Der französische Regisseur François De Carpentries eignete sich sein Wissen zu Musik und Theater anhand der Mitarbeit an theatralischen Experimenten an. Als Autor arbeitete er mehrere Jahre mit belgischen Theatergruppen zusammen, bevor er – zuerst als Techniker, dann Inspizient, bald als Oberspielleiter (1990) – ans Théâtre Royal de la Monnaie in Brüssel kam.

Er arbeitete u. a. mit Patrice Chéreau, Willy Decker, Luc Bondy, Robert Wilson, Peter Sellars und Stein Winge zusammen und leitete zahlreiche Produktionen in Covent Garden London,  im NNTT Tokyo, im Teatro Real Madrid, im Liceu Barcelona, im Teatro Regio Torino und in der BAM New York.

1994 inszenierte er die Welturaufführung der Oper To Be Sung von Pascal Dusapin für das Théâtre des Amandiers in Paris, den Marstall in München, das Hebbel-Theater in Berlin, das Theater am Turm in Frankfurt und die Wiener Festwochen.
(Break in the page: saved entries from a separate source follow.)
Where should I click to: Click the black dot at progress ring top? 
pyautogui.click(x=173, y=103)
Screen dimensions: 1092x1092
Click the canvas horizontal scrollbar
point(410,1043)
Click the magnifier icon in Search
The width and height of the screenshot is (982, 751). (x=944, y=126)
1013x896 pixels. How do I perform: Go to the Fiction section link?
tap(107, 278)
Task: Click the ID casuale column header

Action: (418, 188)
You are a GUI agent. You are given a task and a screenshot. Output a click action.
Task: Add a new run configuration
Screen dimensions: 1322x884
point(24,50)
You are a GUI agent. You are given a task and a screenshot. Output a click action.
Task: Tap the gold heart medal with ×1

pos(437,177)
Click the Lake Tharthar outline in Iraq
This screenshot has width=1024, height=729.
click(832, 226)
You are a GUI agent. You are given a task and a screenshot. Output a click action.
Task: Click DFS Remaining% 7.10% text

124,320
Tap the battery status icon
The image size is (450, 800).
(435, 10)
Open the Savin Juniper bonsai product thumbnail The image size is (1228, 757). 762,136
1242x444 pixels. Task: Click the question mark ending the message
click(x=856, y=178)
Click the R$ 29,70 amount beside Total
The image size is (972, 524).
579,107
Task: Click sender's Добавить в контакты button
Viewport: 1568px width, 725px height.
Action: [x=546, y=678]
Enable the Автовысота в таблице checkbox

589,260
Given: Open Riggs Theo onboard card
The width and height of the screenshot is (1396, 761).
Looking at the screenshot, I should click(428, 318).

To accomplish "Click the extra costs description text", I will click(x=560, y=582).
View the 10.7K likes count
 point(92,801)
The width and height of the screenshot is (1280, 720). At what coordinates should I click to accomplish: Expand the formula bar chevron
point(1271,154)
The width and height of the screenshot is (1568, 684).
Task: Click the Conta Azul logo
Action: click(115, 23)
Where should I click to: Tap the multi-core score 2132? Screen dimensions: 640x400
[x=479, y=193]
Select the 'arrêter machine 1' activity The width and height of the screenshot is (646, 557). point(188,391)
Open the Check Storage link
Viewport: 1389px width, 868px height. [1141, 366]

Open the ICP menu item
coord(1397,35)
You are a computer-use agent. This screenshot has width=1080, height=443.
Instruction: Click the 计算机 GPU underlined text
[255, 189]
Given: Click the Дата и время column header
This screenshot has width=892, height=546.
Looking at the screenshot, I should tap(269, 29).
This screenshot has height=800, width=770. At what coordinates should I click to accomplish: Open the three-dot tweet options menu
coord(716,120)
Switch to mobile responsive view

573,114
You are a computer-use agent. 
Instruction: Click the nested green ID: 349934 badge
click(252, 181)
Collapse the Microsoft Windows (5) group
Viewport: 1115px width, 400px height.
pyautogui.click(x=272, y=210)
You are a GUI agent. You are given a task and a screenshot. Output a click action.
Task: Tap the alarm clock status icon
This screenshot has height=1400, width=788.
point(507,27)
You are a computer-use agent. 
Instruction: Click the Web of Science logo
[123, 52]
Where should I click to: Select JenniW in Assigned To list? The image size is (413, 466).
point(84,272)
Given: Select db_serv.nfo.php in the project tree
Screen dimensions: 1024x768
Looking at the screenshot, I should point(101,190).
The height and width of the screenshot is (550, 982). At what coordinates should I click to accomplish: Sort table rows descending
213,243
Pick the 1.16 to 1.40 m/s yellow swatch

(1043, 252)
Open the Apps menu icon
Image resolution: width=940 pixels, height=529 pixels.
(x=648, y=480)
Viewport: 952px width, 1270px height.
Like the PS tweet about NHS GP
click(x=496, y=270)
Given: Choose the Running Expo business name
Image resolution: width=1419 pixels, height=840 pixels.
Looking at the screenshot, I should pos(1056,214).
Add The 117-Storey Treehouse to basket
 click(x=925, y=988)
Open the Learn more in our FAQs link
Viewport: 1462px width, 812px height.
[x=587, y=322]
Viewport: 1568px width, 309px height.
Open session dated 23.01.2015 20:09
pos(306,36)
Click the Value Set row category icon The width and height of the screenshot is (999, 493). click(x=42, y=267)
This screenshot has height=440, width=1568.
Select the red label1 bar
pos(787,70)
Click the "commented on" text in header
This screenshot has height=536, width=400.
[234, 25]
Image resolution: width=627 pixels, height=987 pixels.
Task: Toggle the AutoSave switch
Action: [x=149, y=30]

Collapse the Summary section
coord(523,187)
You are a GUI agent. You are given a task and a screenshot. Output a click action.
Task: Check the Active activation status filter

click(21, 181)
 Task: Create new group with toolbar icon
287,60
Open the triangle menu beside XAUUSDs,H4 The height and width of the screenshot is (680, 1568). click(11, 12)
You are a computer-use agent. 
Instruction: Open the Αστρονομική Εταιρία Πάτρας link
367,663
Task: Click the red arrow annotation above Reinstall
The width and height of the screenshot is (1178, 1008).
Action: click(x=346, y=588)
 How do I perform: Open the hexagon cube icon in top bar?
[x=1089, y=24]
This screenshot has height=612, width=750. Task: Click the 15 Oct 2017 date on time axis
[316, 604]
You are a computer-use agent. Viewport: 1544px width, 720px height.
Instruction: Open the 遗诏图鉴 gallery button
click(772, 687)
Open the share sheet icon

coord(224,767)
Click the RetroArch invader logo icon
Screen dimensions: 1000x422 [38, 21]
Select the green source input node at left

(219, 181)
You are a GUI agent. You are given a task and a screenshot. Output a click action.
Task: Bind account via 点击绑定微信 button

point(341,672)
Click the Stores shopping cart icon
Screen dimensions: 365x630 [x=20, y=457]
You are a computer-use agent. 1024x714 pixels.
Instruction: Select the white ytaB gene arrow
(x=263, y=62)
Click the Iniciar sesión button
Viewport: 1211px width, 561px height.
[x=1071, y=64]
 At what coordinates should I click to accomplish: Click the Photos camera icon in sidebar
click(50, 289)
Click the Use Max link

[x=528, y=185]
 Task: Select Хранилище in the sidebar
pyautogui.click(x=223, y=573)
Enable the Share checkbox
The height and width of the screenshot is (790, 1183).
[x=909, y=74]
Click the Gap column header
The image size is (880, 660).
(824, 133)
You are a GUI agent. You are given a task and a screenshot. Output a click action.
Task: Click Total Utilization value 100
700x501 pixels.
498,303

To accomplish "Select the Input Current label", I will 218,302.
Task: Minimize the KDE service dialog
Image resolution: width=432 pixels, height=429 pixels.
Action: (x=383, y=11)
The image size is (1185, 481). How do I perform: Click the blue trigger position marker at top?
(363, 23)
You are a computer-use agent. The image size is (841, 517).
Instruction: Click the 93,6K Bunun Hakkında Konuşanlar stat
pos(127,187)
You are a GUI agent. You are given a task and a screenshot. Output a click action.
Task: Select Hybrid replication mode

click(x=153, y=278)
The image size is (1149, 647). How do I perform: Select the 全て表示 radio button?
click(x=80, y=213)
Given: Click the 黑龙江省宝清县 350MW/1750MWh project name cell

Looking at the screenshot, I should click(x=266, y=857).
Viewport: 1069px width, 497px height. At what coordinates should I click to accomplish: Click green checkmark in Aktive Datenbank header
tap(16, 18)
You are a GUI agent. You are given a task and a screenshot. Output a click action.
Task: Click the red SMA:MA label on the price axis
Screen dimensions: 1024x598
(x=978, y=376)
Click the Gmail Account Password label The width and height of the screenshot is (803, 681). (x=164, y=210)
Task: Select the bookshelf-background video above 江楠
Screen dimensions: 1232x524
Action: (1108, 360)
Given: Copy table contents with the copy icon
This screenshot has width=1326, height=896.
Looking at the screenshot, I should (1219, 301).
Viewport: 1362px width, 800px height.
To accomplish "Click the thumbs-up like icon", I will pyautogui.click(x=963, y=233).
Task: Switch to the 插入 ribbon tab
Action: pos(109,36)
Es folgten zahlreiche Musiktheaterinszenierungen: Don Pasquale, Così fan tutte, La Cenerentola für La Monnaie und die Opéra de Lyon, Idomeneo für die Opéra du Rhin in Strassburg und die Canadian Opera Company in Toronto, Il Barbiere di Siviglia für die Opern in Oslo und Nancy, Madama Butterfly, Die Zauberflöte, Carmen, Aida, Romeo und Julia für die belgischen Festspiele Opéra en Plein Air, Orphée aux enfers in Paris, Rouen und Limoges, Rigoletto in Tours, Reims und Limoges, La Grande Duchesse de Gérolstein in Straßburg und Montpellier, La Pietra del Paragone in Fribourg und Besançon, Lakmé und Lucia di Lammermoor in Metz, u.v.m.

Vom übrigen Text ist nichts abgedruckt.